Hi,
[...] >
The module works like this:
use Blah; # not a very good name for CPAN :-)
Acme::Blah! :o)
my $blah = Blah->new( delimiter => ':', fields => [qw( bap clank glipp plop )], show => \&show_my_data, );
# quelques infos utiles $blah->add_filter( bap => 'eq "zlopp"', clank => '!~ /clunk_eth/',
A hash is unordered. Um hang on, or is this a list of pairs or a hash?

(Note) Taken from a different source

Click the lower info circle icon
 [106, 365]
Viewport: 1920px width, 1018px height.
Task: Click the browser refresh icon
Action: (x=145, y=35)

); $blah->add_file( glob "*.log" );
$blah->run;
When the run() method is called, the object compute a piece of Perl code which is then eval()ed (with a localised @ARGV). The computed code is the following (note the use of arrays for the selection pass and of a hash for the processing):
while(<>) { chomp; my @data = split qr{:}; if( ( $data[1] !~ /clunk_eth/ ) && ( $data[0] eq "zlopp" ) )
This is ordered. But in any case, it's not in the same order as above.
I would like to be able to specify order in which the checks are run, so as to be able to evaluate the check that fails 99% of the time first.
Also, I'm not sure what to suggest, but...
bap => 'eq "zlopp"',
...feels icky. I'd rather something that would spit out errors at compile time, not at eval time. But I can't think of anything approaching that level of tersity. At the very least:
bap => { 'eq' => 'zlopp' } clunk => { '~!' => qr/^foom\d+$/ } sput => { 'between' => [10, 100] }
Hmm, how do I add a new conditional widget, like 'between' above? e.g. I want to extract all HTTP transactions whose lengths are prime fibonacci numbers.